• Activity: The records that follow are to be repeated in full, with no pictures retained.

>>

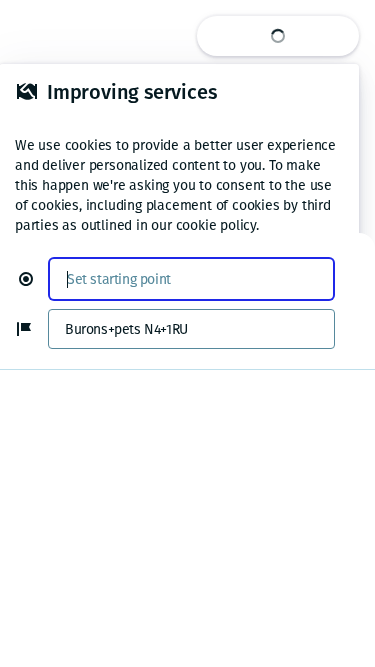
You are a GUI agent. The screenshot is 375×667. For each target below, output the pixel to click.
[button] (34, 279)
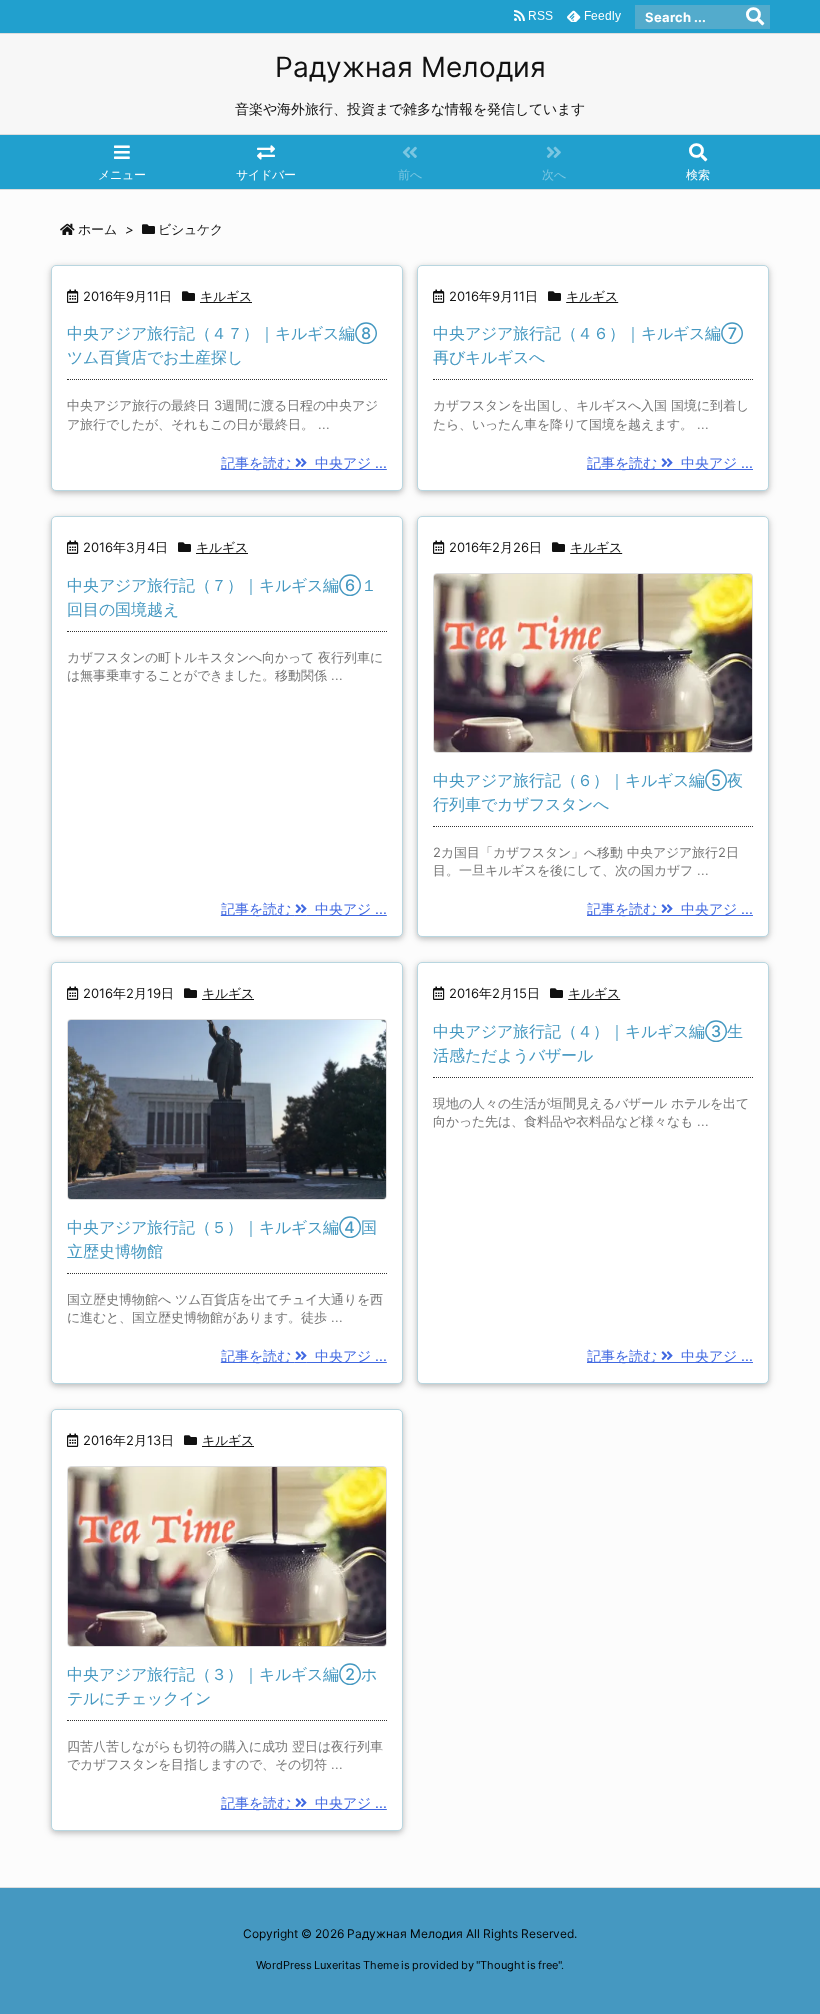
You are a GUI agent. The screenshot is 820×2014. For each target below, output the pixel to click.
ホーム (97, 229)
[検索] (755, 17)
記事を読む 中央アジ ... (304, 462)
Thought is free (519, 1965)
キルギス (226, 296)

<<

• Result:
You are a GUI agent. The screenshot is 375×667. For each target below, output the pixel to click.
[button] (34, 279)
You are a GUI agent. The screenshot is 820×2014. For each target below, output the pixel to click.
ホーム (97, 229)
[検索] (755, 17)
記事を読む 中央アジ ... (304, 462)
Thought is free (519, 1965)
キルギス (226, 296)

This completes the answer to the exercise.